Yes, we’re bitter clingers, like the people of Grand Island, Greeley, and all those other places that question bringing in people “not like them” — people whose idea of being Americans is to make others conform to their religious preferences. And now our betters are telling us that just because the Uighurs trained at terrorist camps doesn’t mean they won’t make suitable neighbors. Neighbors for us, that is, not for the judge. When the U.S. government disagreed,
The U.S. Court of Appeals for the D.C. Circuit told the government in June that it needed to come up with a better rationale for branding the Uighurs enemy combatants. Judge Urbina then dramatically upped the ante, not only concluding the detainees were not combatants but ordering them released into the United States. The government sought an emergency stay of that order so that the D.C. Circuit could hear its appeal.
That was the occasion for yesterday’s ruling, and for Judge Rogers to share her very interesting views. As the Washington Post reports (italics mine):
Justice Department lawyers have argued that only the president or Congress has the legal authority to order the Uighurs’ release into the United States.

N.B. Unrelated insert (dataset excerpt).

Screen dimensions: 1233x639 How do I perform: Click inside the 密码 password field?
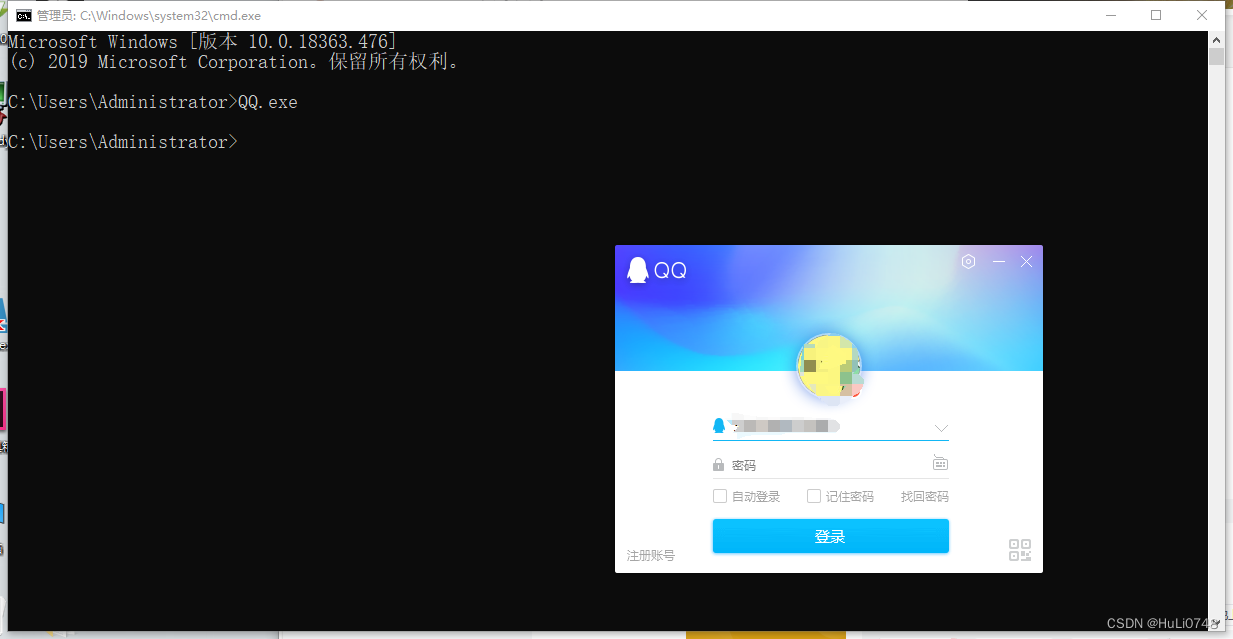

They have also said that immigration laws would preclude them from entering the country because they received weapons training at a camp operated by a designated terror organization.

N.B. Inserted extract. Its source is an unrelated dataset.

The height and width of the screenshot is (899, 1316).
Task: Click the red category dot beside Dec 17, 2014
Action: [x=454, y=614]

Rogers rejected those arguments, writing that courts have the power to order the release under habeas corpus, a centuries-old legal doctrine that allows prisoners or detainees to challenge their confinement in federal court. The judge also rejected the argument that immigration laws would bar the Uighurs’ entry, writing that such an interpretation would “rob” the men’s rights of meaning.
Even if the men had received weapons training, she wrote, that “cannot alone show they are dangerous, unless millions of United States resident citizens who have received fire arms training are deemed to be dangerous as well.”
McCarthy points out that the judge is placing the judiciary above the elected branches of government.
Congress has included in the conditions it has set proscriptions against the entry of aliens who have had paramilitary training in terrorist camps or are members of terrorist organizations. The Uighurs are disqualified under both categories.
And he goes on to point out:
The judge is politically unaccountable: We can get rid of a president who endangers us; what do we do about the judge?
And here is his pointed bottom line:
Most unbelievable of all, though, is Judge Rogers’s take on guns. Can you imagine drawing a moral and factual equivalence between United States citizens who own firearms and alien terrorist trainees who have gone to jihadist camps and received instruction in explosives, close-combat, assassination tactics, and jihadist ideology? The mind reels.
Sen. Obama has indicated that, if elected, he will return us to his vision of the “rule of law”: The pre-9/11 days when counterterrorism was the province of the federal courts. How reassuring that, as Colin Powell assures us, Obama is possessed of such “intellectual rigor.” After all, that’s what enables him to shun the simplistic Bush approach of regarding terrorists as wartime enemies . . . and all its attendant false choices.
Sure, the Uighurs may move in next door to you. But not to worry: Obama promises you’ll have the enormous satisfaction of knowing your reputation in the international community — in places like Iran, Saudi Arabia, and Pakistan — is now markedly improved. And you can sleep well at night knowing jurists just like Judith Rogers could soon be filling vacancies on federal courts throughout the country.